John Royden, Head of Research
Another word for duration could be the average life of a bond. Most bonds pay annual or semi-annual coupons and have a redemption date. So whilst a bond maturing in three years and with a £5 annual coupon will have a life of three years, its average length is less, because you get a string of coupons over the life of the bond. The first coupon of £5 in a year’s time has a life of one year and that lowers the average life of the bond.
Technically, duration is the weighted average length of time to the receipt of a bond’s benefits (coupons and redemption value) with the weightings being driven by the present value of the benefits involved. So the first year’s coupon of £5 only reduces the average life of the bond by a small amount. This approach is called Macaulay Duration.

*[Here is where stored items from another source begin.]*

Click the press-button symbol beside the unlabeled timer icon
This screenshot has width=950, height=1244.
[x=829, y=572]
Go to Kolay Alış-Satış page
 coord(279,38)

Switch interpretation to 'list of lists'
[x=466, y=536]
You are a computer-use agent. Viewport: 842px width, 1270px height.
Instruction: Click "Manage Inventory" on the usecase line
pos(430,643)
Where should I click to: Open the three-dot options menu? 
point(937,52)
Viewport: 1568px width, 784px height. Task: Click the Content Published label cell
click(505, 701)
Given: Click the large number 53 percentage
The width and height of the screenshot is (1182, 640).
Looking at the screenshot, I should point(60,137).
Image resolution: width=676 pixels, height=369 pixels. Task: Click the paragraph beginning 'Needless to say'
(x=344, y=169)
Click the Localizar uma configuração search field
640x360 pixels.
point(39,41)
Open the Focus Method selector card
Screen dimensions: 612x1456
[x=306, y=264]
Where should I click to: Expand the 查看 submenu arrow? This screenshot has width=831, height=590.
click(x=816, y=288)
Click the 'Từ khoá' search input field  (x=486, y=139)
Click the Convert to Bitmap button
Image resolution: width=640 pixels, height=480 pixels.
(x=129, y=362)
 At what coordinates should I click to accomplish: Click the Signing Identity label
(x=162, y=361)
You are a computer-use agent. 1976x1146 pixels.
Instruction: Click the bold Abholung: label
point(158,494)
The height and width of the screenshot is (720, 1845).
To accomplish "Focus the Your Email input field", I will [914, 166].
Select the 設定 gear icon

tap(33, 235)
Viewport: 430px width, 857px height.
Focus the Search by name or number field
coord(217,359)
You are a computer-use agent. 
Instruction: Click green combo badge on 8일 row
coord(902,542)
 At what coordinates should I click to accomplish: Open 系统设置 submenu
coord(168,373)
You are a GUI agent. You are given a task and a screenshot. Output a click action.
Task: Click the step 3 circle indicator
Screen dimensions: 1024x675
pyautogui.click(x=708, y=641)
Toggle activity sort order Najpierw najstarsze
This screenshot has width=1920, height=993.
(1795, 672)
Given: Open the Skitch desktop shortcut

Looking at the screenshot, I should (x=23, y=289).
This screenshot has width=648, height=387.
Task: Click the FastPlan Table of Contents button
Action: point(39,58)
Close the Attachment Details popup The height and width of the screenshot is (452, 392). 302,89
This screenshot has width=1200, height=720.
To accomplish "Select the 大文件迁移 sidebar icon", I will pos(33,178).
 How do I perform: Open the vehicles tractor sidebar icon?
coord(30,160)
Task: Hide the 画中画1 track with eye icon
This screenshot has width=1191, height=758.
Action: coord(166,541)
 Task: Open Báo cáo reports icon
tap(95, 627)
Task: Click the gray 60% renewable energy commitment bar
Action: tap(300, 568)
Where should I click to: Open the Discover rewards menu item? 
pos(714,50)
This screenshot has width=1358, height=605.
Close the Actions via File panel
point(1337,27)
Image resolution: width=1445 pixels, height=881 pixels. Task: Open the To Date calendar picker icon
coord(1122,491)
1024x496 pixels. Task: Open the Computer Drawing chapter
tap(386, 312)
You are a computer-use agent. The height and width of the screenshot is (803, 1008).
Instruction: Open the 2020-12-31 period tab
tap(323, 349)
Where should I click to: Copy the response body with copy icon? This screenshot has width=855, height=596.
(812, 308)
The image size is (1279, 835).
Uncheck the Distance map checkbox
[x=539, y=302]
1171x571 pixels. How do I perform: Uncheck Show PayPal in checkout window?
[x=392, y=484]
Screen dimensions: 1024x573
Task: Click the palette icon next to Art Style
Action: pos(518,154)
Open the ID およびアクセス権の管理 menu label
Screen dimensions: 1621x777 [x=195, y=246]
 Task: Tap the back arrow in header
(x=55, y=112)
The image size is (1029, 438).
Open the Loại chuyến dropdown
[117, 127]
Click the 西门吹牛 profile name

The longer the duration of a bond, the more sensitive it is to changes in interest rates. Lower coupons and lower yields lengthen duration, which then begs the question: “What is the exact relationship to changes in interest rates and changes in the value of a bond?”
To answer that, we use what is called Modified Duration which calculates the percentage change in the price of a bond arising from a 1% change in yields. It is calculated by taking the Macaulay Duration and dividing it by (1 + [Gross Redemption Yield]).
Take a one year zero coupon bond and a three year zero coupon bond when interest rates are 2%, by way of example. The one year has a Modified Duration of 0.98% whereas the three year is at 2.94%. So, if interest rates rise by 1%, the three year bond will fall in price by 2.94%.